Attualità
Liliana da bambina insieme al padre Alberto negli anni '30
L'ultimo straziante saluto tra Liliana Segre e il padre Alberto. Un momento cruciale della vita della donna, oggi senatrice a vita della Repubblica italiana, e al centro del documentario intitolato Liliana, stasera in tv sabato 26 aprile su Rai 3. L'attivista, politica e superstite dell'Olocausto è nata a Milano il 10 settembre da una famiglia di ascendenza ebraica. E' vissuta e cresciuta con il padre Alberto e i nonni paterni Giuseppe (malato di Parkinson) e Olga Loevvy. La madre, Lucia Foligno, morì quando Liliana aveva solo 1 anno. Ebbe la consapevolezza delle sue origini ebree all'età di 8 anni con le leggi razziali fasciste del 1938, in seguito alle quali venne espulsa dalla scuola che frequentava.
Papà Alberto la nascose da degli amici, utilizzando documenti falsi, quando la persecuzione degli ebrei italiani era sempre più feroce. Provò a fuggire insieme al padre il 7 dicembre 1943 a Lugano, in Svizzera. Tuttavia furono respinti dalle autorità del paese elvetico. Il giorno dopo, Liliana venne arrestata insieme al padre a Selvetta di Viggiù, in provincia di Varese, all'età di tredici anni. Dopo sei giorni in carcere a Varese, fu trasferita a Como e poi a San Vittore a Milano, dove fu detenuta per quaranta giorni. Il 30 gennaio 1944 venne deportata dal binario 21 della stazione di Milano Centrale al campo di concentramento di Auschwitz-Birkenau, dove giunse dopo 7 giorni di viaggio. Venne subito separata dal padre. Fu l'ultima volta che lo vide. Morì il 27 aprile 1944. Anche i suoi nonni paterni persero la vita, ad Auschwitz il 30 giugno 1944. Lei fu liberata dall'Armata Rossa il 1° maggio 1945 dal campo di concentramento di Malchow.
"E' il momento, più importante di tutti". Ne ha parlato così Liliana Segre, lo scorso febbraio al Memoriale della Shoah a Milano. Scoprì solo dopo la liberazione nel 1945, di essere l'unica sopravvissuta della famiglia paterna. Struggente è il ricordo di Liliana di quell'ultimo periodo passato insieme al padre: "quello che mio papà e io ci siamo dati reciprocamente nel breve tempo vissuto insieme mi è bastato, mi è rimasto per tutta la vita e il suo ricordo è riuscito perfino a salvarmi da un'infinità di situazioni di autentica disperazione. Eravamo noi due in quella cella. Ho vissuto momenti di felicità nel carcere di San Vittore perché ero con lui".
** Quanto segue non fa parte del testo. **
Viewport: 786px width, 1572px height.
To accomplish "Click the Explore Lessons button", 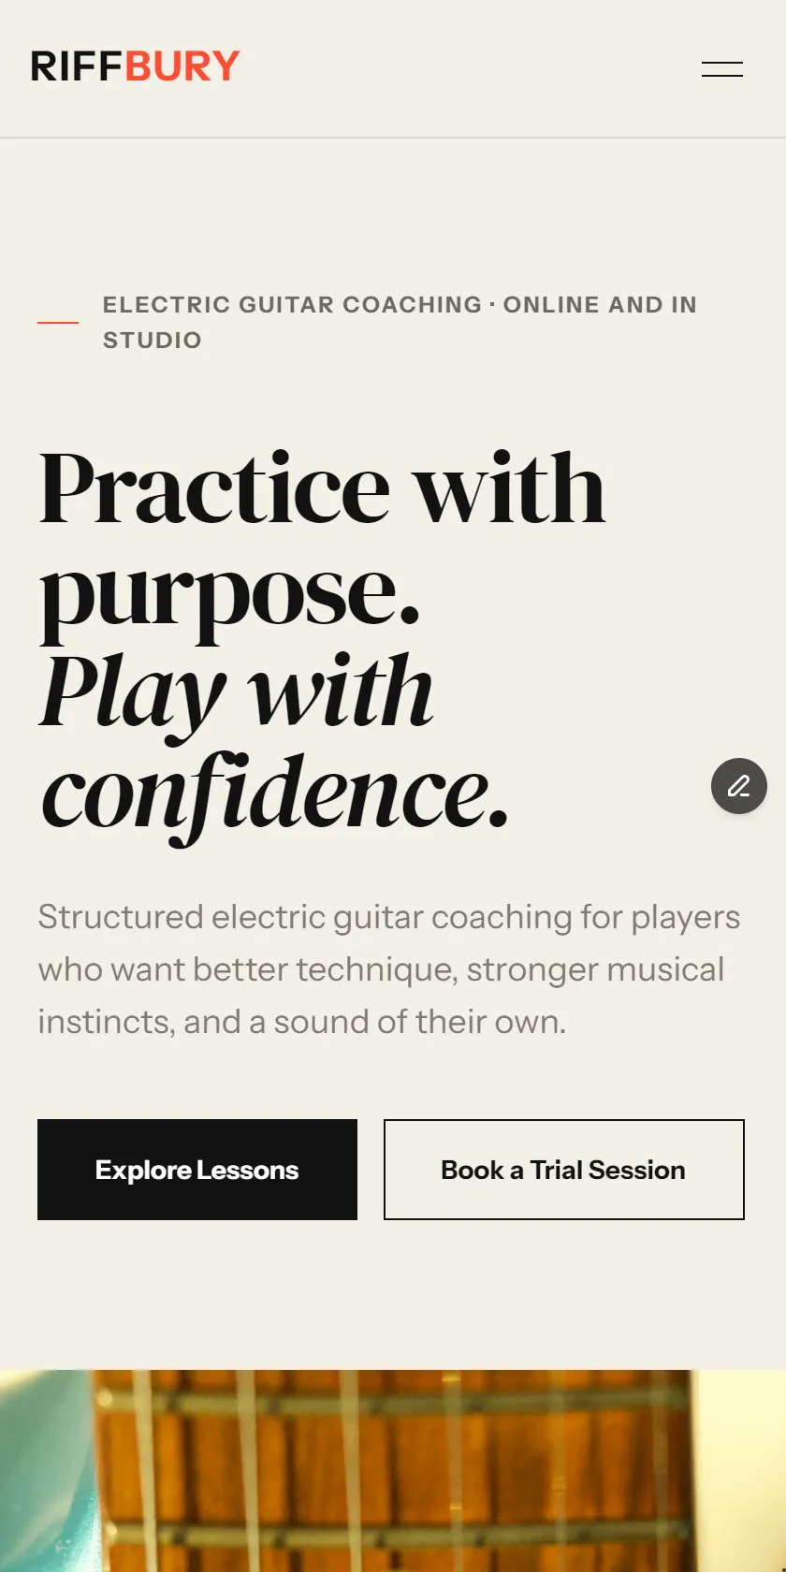I will 197,1170.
"Quando ci siamo lasciati io e mio padre, non pensavo fosse per sempre. Pensavo dividessero gli uomini e le donne come sempre ci è successo nelle carceri di Como e di Varese. Si formarono due file. Una era quella di coloro che andarono sul camion e che seppi poi finirono dritti al forno crematorio, perché quello era il genocidio, che si applicava con grande precisione. Io lo vedevo che si allontanava il mio papà ecercavo diessere quella che lui avrebbe voluto che io fossi in quel momento, cioè sorridente".